Hajizadeh did not specify how many US drones were shown nor gave any details of the copies Iran was said to have made of the aircraft.

The US military and the CIA routinely use drones to monitor military activity in the region.

They have also reportedly used them to launch missile strikes in Yemen as well as in Afghanistan and in Pakistan's lawless tribal belt.

Iran holds frequent military drills, primarily to assert an ability to defend against a potential US or Israeli attack on its nuclear facilities.

Iran is locked in a dispute with the US and its allies over Tehran's disputed nuclear programme, which the West believes is aimed at the development of nuclear weapons. Iran denies the accusations, saying its programme is entirely peaceful.

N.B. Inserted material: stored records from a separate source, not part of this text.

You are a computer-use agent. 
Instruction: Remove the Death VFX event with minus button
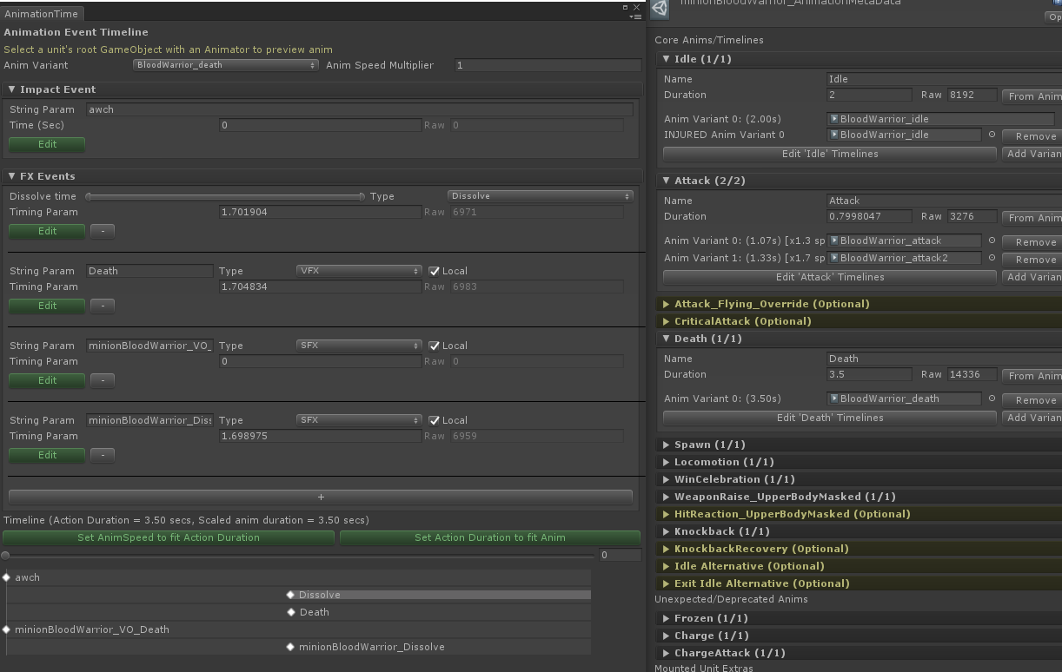click(103, 306)
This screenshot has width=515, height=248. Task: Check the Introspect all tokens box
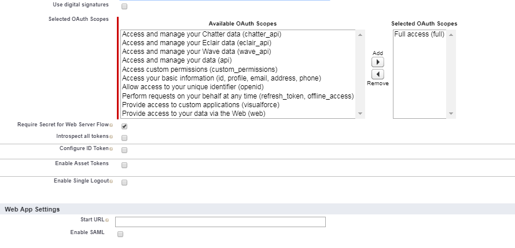pos(124,138)
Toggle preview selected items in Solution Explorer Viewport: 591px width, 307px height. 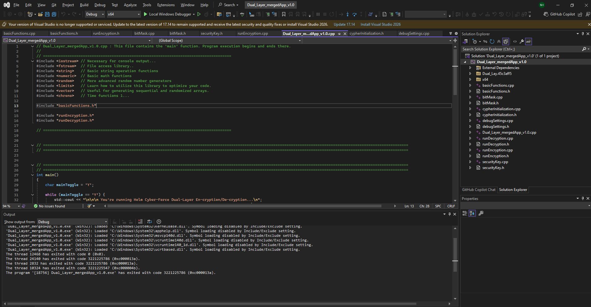tap(529, 41)
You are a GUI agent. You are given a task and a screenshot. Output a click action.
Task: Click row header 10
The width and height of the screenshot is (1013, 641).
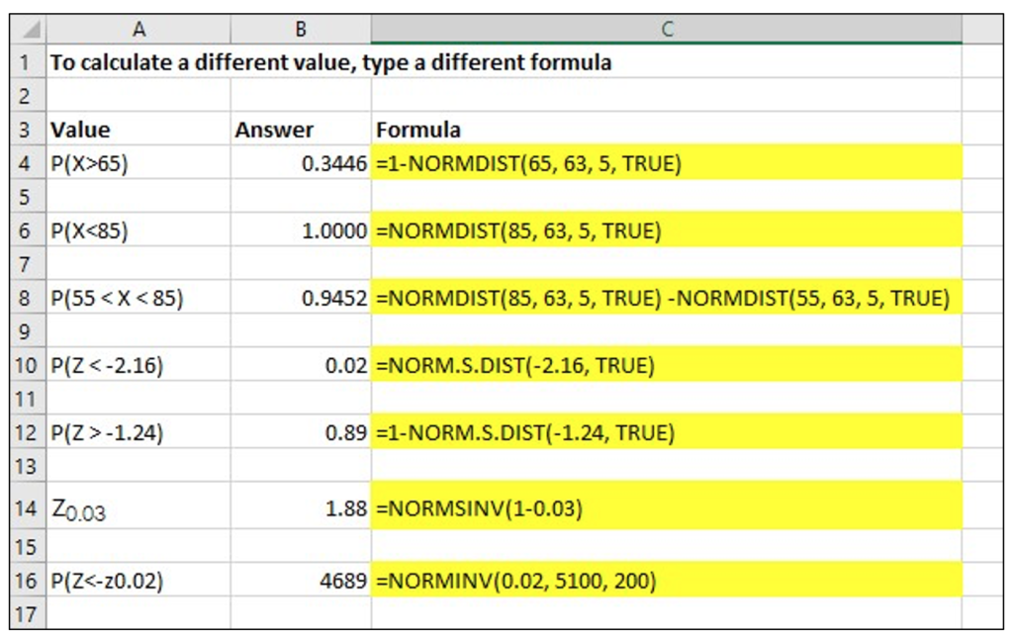click(27, 366)
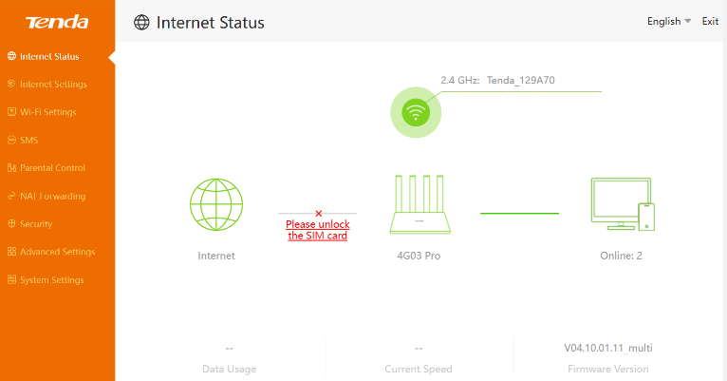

and the Russian point-of-view

America’s great game could spark World War Three’





Following the latest report that the Iranian military has shot down a US drone in eastern Iran, radio host Stephen Lendman told RT such US reconnaissance missions point towards greater ambitions for domination, which might lead to all-out war.

With diplomatic tensions reaching a boiling point between Iran and the West, Lendman believes such spying operations are part and parcel of a greater war that the United States has been waging against Iran for decades.  

Since the 1970s America has had a running on-and-off war with Iran, basically wanting to change the regime, to make it subservient to US interests, and Iran has the crazy notion that it believes it has the right to its own sovereignty, to run its own government, to conduct its own affairs, it doesn’t have to answer to Washington. Washington disagrees, and therein lies the conflict,” he said.  

Lendman also claims US Special Forces are already operating within Iran, as he believes the build-up for an attack is becoming imminent.  According to Lendman, recent events in Libya, Syria, and now Iran, point towards a greater drive to rein in everyone who might be opposed to unrestrained US power.  

America has had for some years, especially since the Bush years, what they call the greater Middle East project. The project is total dominance over the region, North Africa, the Middle East, Central Asia, to Russia’s borders. Russia of course is being surrounded with US military bases, China as well. This is part of America’s game. They’re trying to eliminate countries that are not in America’s orbit. So there was a war on Libya and Syria is being targeted. The Libyan model is being replicated in Syria, so far short of NATO bombing. If Syria is delinked from Iran, Iran is next.  "There could be an insurgency in Iran, the same as in Libya, the same as in Syria, very possibly conflict follows.” 

Following a November 8 International Atomic Energy Agency (IAEA) report which claimed Iran had been actively developing nuclear weapons, Lendman counters that no country has been more transparent with the IAEA than Iran.  

However, Lendman believes that if the allegations regarding nuclear weapons are used to justify war, Iran, unlike Libya, is a big country with a powerful military, and any unjustified strike by Israel or the US could prove disastrous.    

Iran has been very bluntly saying, if it is attacked by Israel, by America, it will respond, it will fire back. It can attack Israeli cities, it can attack US bases. We’re talking about something very serious, we’re talking about the possibility of general war, dare I say it, World War III.”